TASK DATA:
────────────────
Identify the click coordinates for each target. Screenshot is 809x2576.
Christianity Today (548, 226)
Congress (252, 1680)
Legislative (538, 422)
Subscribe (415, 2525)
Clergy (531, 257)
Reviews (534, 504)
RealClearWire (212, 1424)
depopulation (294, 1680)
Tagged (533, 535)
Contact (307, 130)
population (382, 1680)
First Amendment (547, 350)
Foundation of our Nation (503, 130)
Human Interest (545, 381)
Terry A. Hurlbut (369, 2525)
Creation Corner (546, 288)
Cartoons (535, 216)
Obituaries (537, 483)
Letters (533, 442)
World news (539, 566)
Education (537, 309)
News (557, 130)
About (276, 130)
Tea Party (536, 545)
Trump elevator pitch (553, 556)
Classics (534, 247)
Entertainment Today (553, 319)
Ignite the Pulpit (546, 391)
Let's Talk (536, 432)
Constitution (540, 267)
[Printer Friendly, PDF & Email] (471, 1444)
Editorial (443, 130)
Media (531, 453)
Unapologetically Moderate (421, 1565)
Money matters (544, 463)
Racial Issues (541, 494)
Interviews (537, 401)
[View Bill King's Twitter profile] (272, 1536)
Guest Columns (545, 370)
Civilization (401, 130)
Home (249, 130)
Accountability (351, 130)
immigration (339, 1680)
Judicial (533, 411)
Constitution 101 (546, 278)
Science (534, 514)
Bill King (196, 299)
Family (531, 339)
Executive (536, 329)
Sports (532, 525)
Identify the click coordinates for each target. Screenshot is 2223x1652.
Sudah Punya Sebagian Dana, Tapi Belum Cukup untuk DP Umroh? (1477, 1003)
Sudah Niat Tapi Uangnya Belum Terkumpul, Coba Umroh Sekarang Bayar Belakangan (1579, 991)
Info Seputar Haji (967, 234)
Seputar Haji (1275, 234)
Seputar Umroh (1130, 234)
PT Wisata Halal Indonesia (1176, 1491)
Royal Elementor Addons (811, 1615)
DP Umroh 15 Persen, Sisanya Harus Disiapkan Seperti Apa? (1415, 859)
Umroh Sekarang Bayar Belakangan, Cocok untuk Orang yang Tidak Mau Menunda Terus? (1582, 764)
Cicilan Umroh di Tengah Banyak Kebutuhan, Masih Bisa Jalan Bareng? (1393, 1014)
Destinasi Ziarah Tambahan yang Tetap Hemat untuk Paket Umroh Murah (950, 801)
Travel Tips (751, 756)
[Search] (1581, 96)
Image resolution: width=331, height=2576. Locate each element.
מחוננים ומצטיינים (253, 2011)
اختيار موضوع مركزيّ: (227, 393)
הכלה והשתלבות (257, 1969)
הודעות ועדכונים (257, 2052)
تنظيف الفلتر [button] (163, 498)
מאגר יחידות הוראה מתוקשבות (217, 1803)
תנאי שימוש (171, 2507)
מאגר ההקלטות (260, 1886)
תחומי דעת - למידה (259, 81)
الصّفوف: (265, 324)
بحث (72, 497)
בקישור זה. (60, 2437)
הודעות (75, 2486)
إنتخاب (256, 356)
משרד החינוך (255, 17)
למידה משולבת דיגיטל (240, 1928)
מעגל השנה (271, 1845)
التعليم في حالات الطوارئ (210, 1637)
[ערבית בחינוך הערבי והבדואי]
────────────────
YOUR INSTRUCTIONS:
Return the span of lines in the data above that opens at the line with "Obituaries (537, 483)" and closes at the line with "Sudah Punya Sebagian", exactly, ends included, nothing else.

EXPECTED ANSWER:
Obituaries (537, 483)
Letters (533, 442)
World news (539, 566)
Education (537, 309)
News (557, 130)
About (276, 130)
Tea Party (536, 545)
Trump elevator pitch (553, 556)
Classics (534, 247)
Entertainment Today (553, 319)
Ignite the Pulpit (546, 391)
Let's Talk (536, 432)
Constitution (540, 267)
[Printer Friendly, PDF & Email] (471, 1444)
Editorial (443, 130)
Media (531, 453)
Unapologetically Moderate (421, 1565)
Money matters (544, 463)
Racial Issues (541, 494)
Interviews (537, 401)
[View Bill King's Twitter profile] (272, 1536)
Guest Columns (545, 370)
Civilization (401, 130)
Home (249, 130)
Accountability (351, 130)
immigration (339, 1680)
Judicial (533, 411)
Constitution 101 (546, 278)
Science (534, 514)
Bill King (196, 299)
Family (531, 339)
Executive (536, 329)
Sports (532, 525)
Identify the click coordinates for each target. Screenshot is 2223x1652.
Sudah Punya Sebagian Dana, Tapi Belum Cukup untuk DP Umroh? (1477, 1003)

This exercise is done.